> **Aim of the exercise**
Only the lines from the one that includes "This screenshot has" through the last line below belong in the reply, copied exactly and without pictures.
--- Supplied records Enclosed Below ---
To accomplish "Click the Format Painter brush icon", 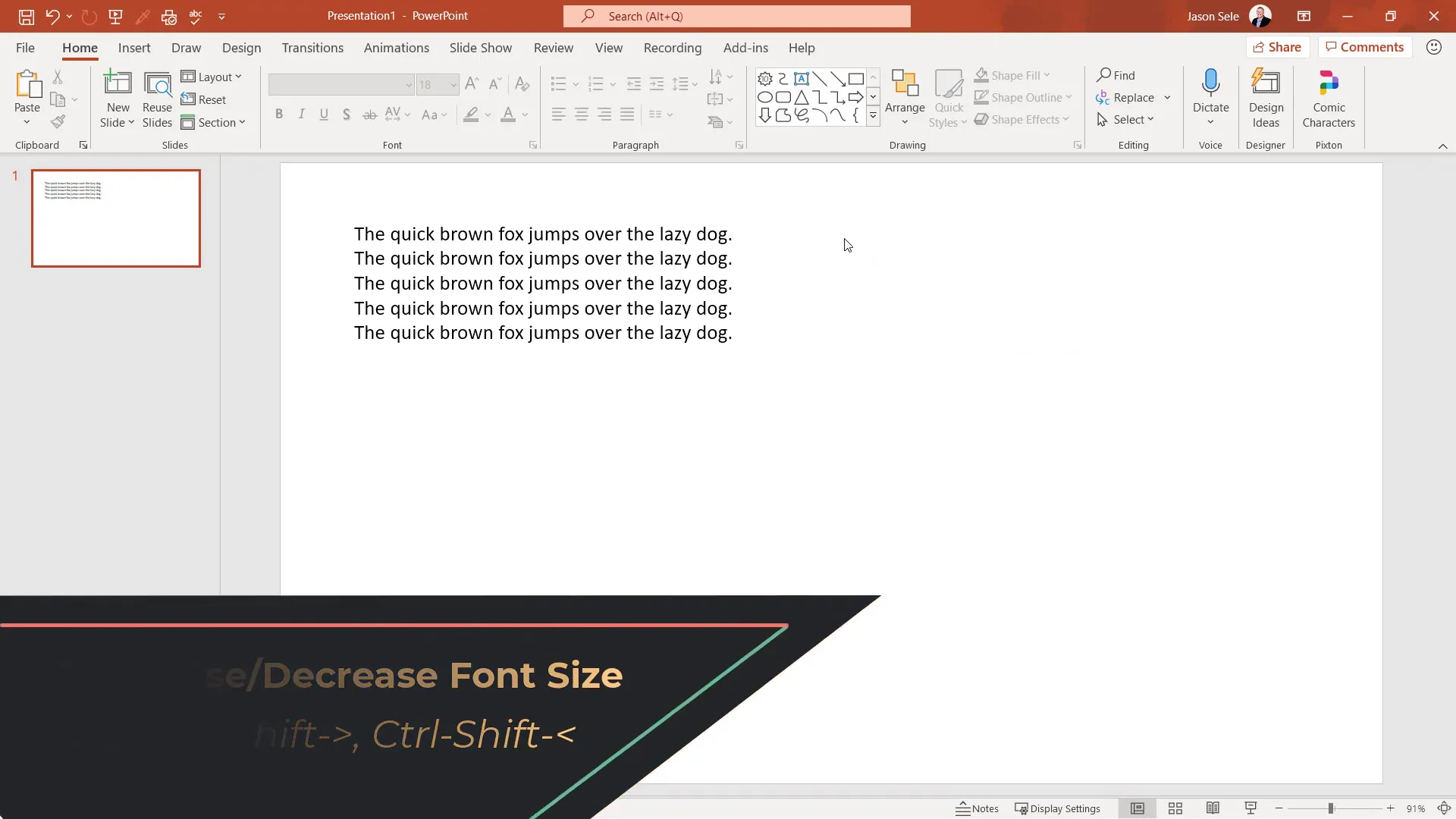I will (58, 122).
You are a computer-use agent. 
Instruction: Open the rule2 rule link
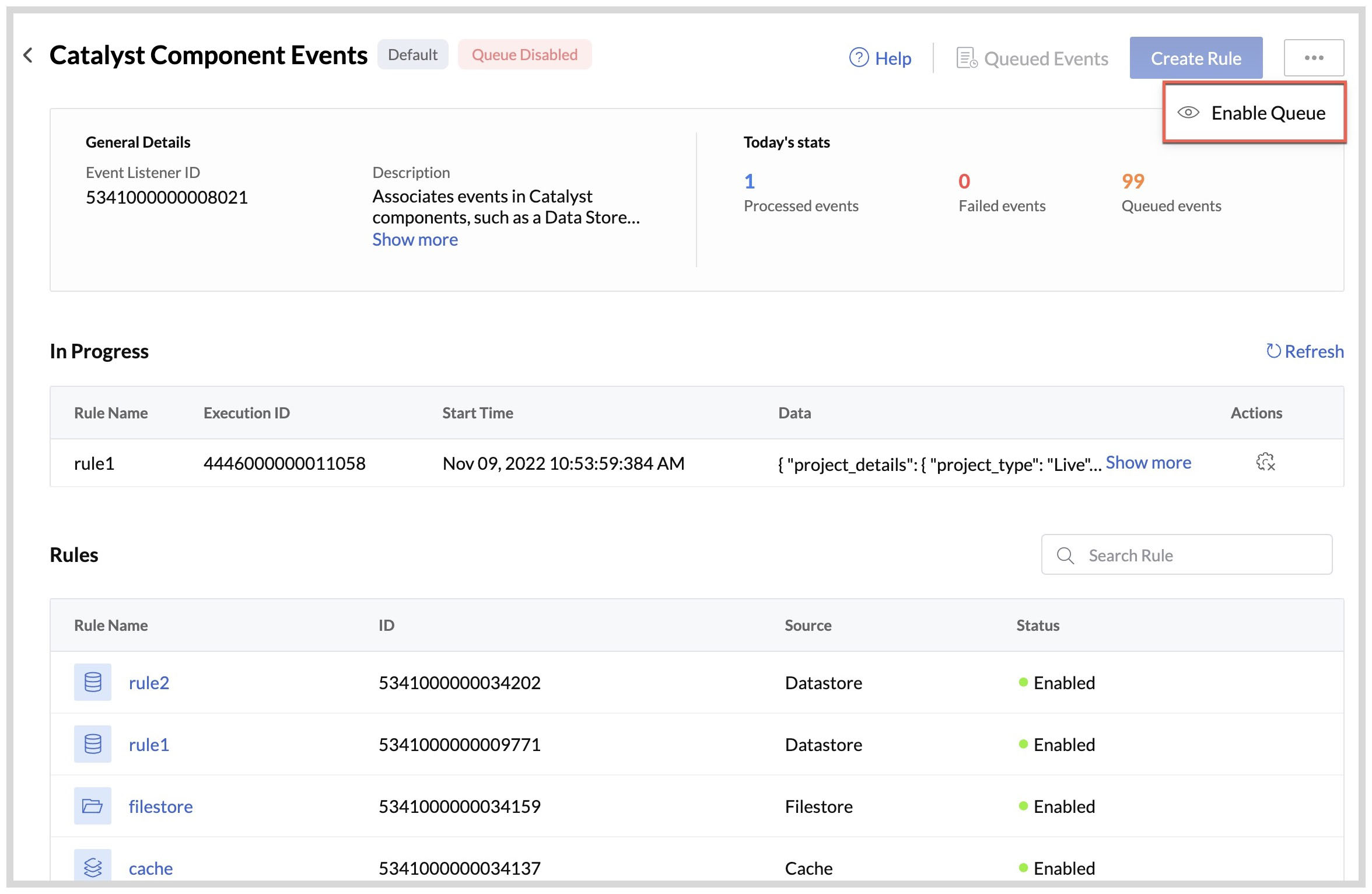[x=149, y=682]
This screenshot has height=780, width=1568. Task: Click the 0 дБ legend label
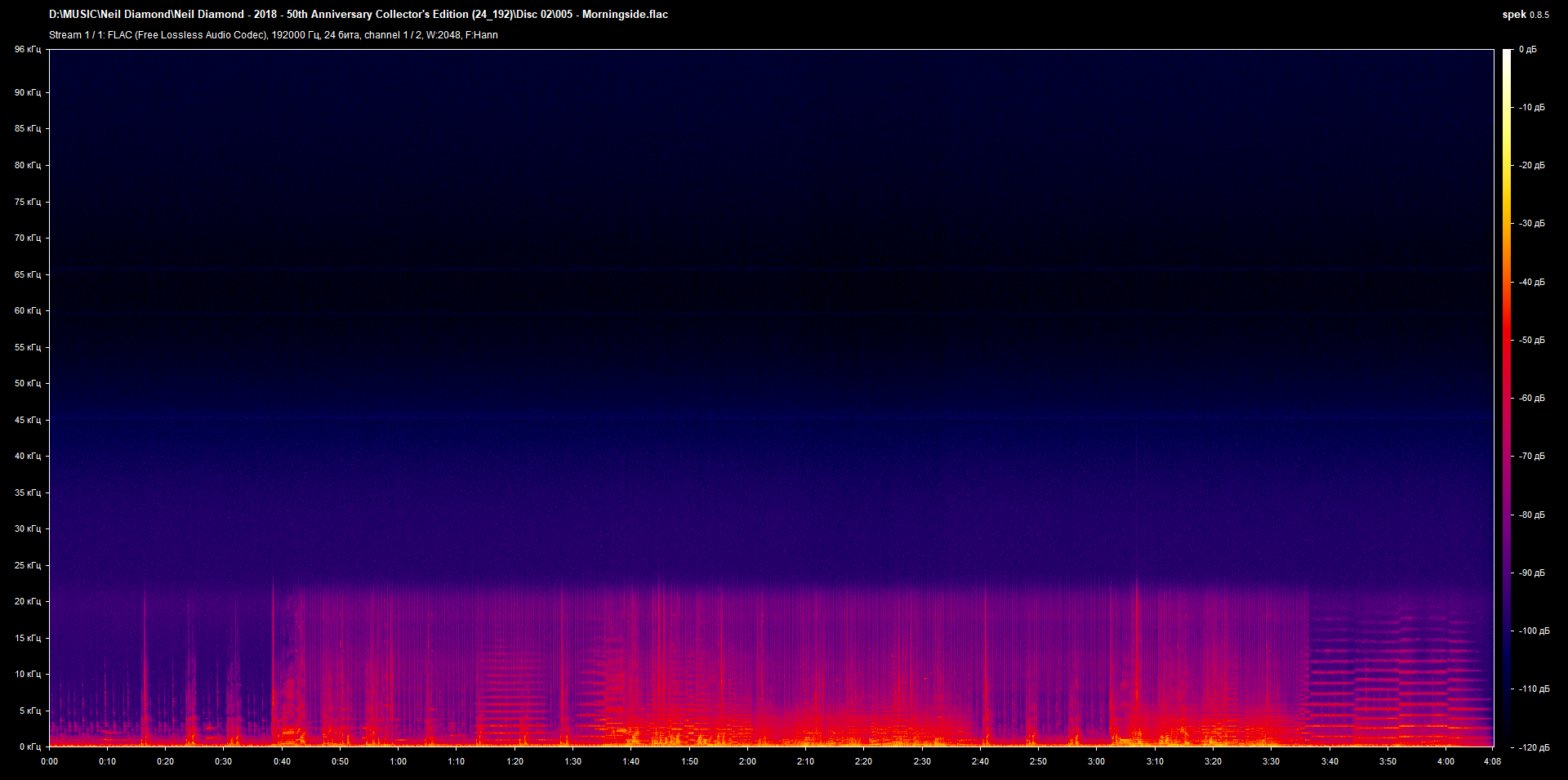click(1530, 49)
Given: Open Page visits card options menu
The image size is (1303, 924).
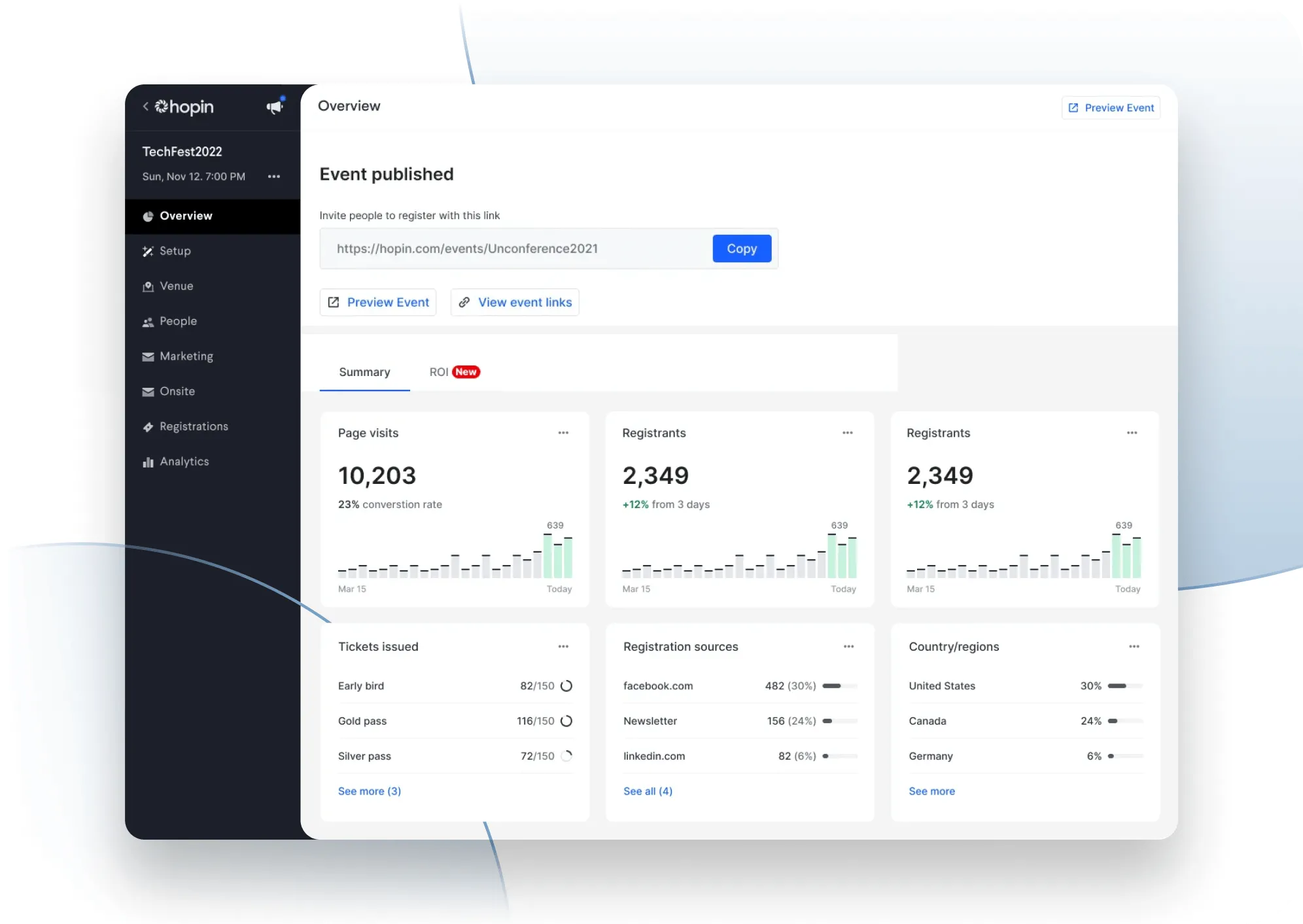Looking at the screenshot, I should pyautogui.click(x=563, y=433).
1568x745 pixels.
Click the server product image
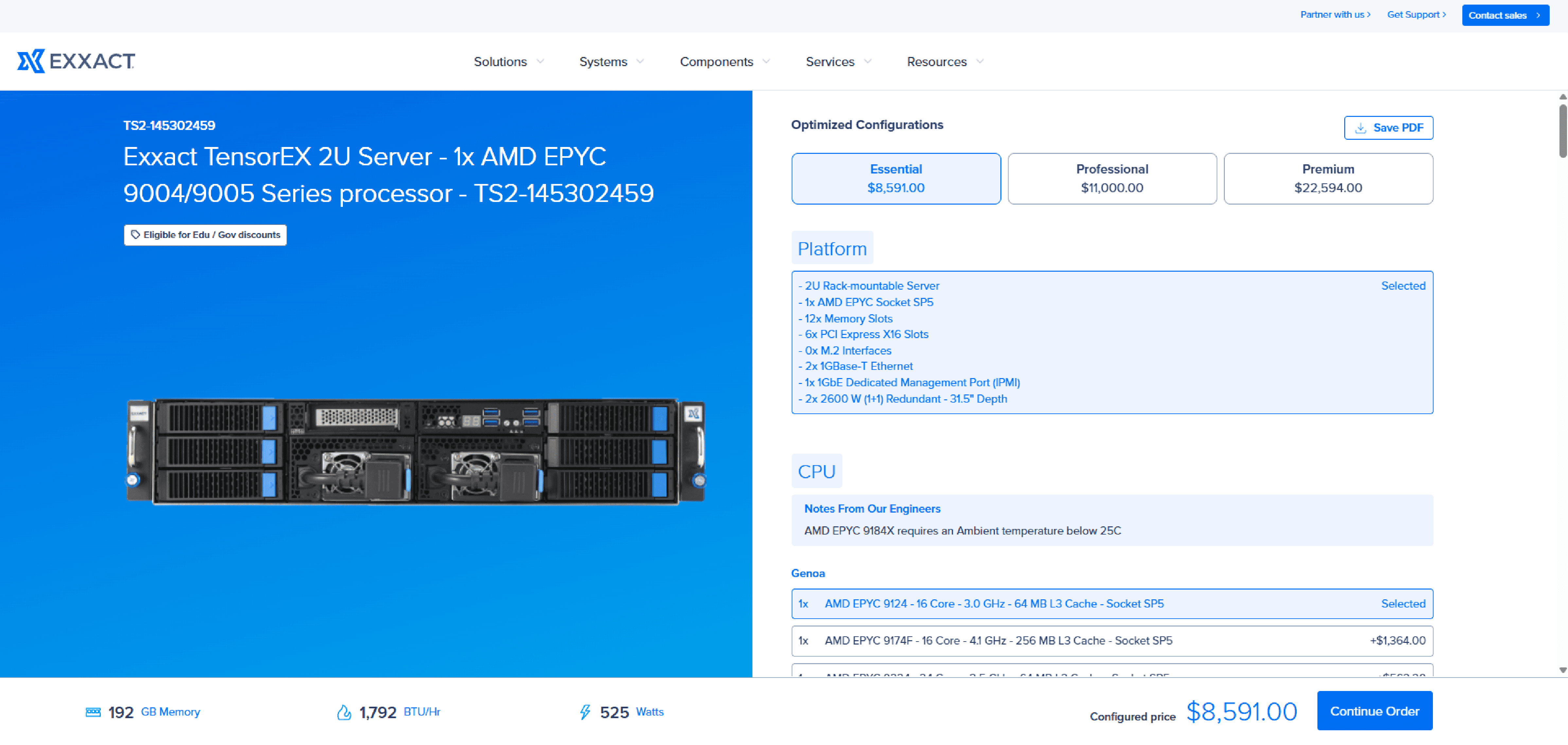click(416, 451)
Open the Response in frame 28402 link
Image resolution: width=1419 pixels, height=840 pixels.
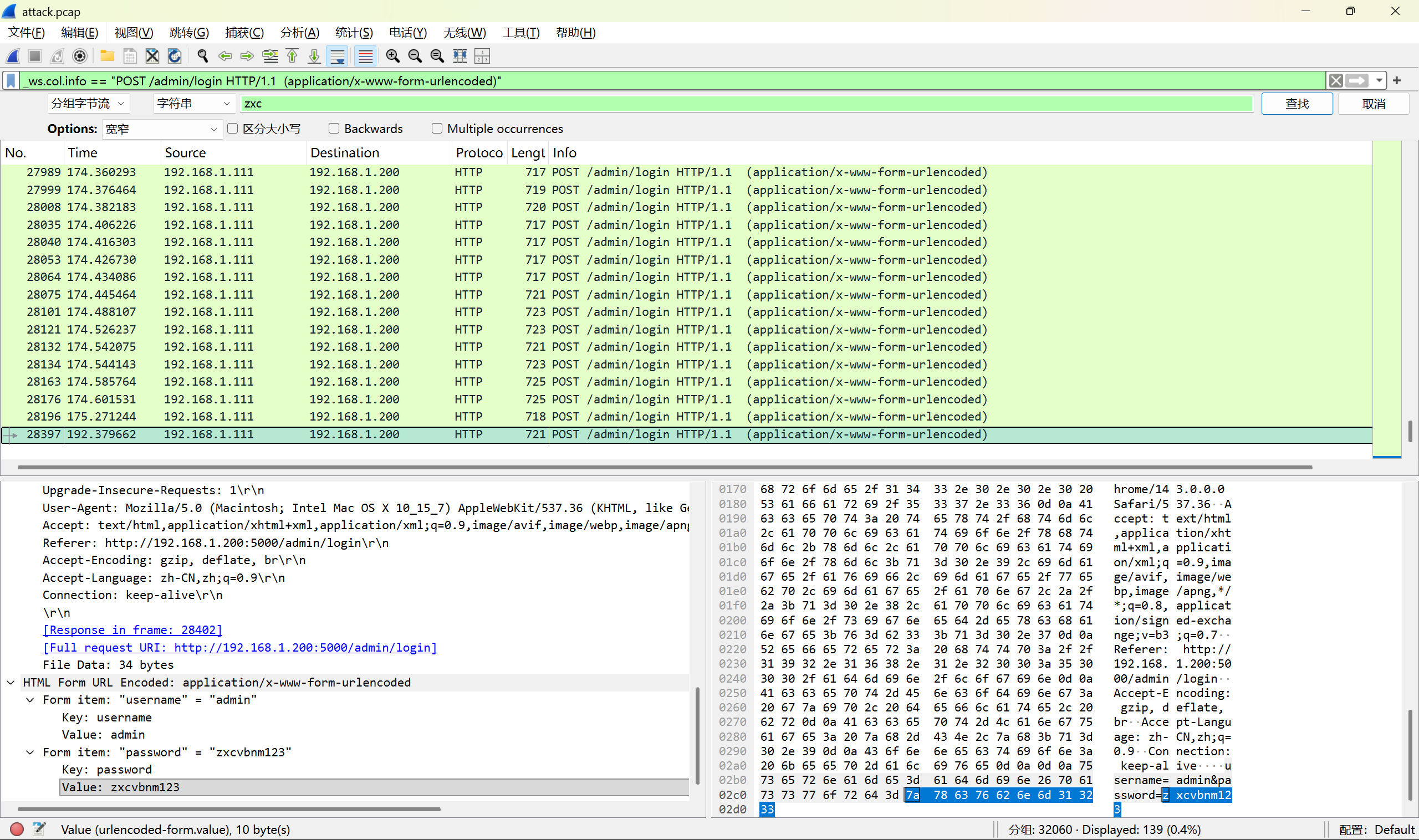132,629
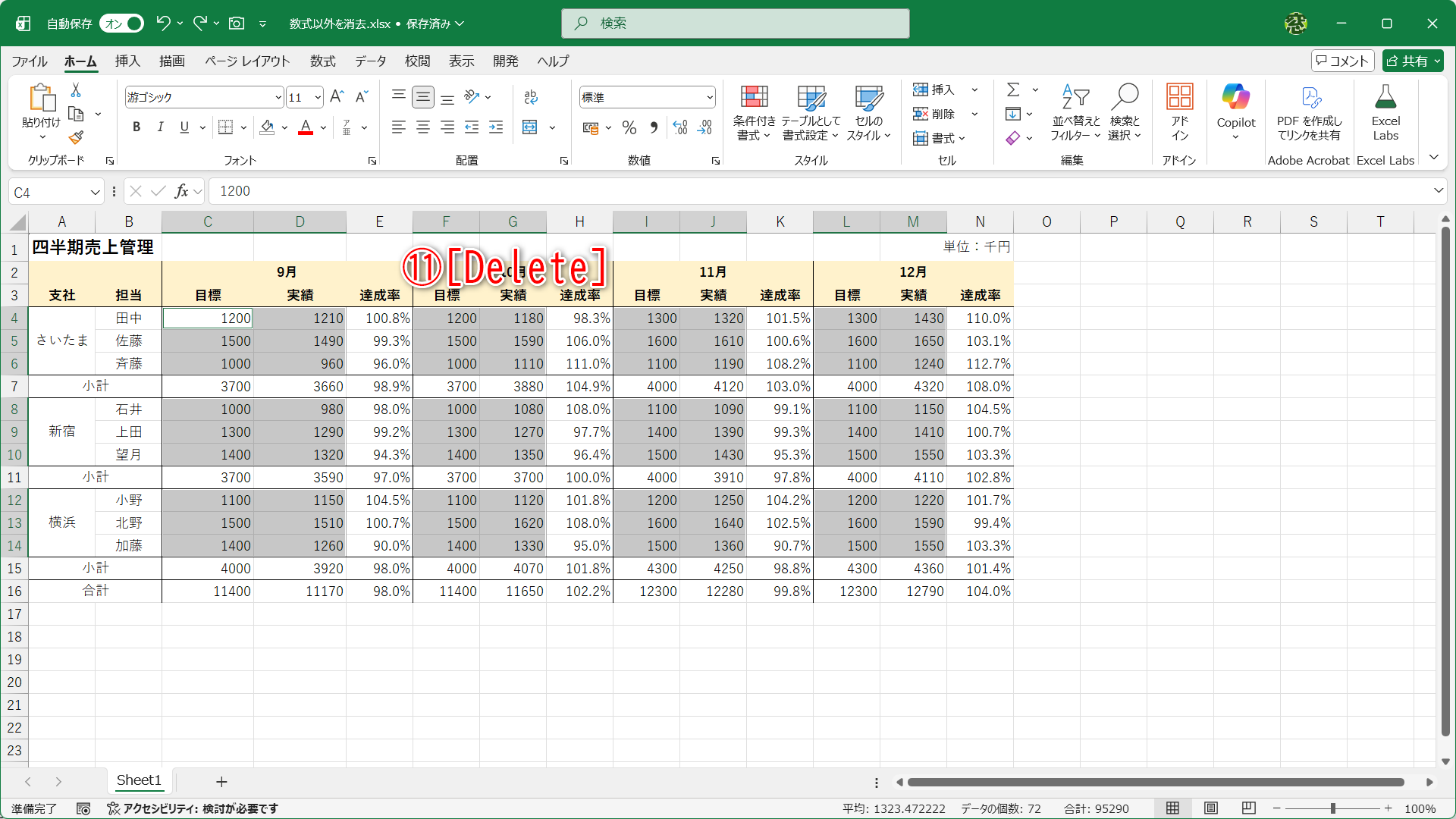Image resolution: width=1456 pixels, height=819 pixels.
Task: Click the percent style icon
Action: [629, 128]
--- End of Enclosed Supplied records ---
> **Written response**
This screenshot has height=780, width=1568. Task: Click the 0 дБ legend label
click(1530, 49)
Given: Open Page visits card options menu
The image size is (1303, 924).
Looking at the screenshot, I should pyautogui.click(x=563, y=433).
1568x745 pixels.
Click the server product image
click(416, 451)
Open the Response in frame 28402 link
Image resolution: width=1419 pixels, height=840 pixels.
132,629
Image resolution: width=1456 pixels, height=819 pixels.
Task: Click the percent style icon
Action: [629, 128]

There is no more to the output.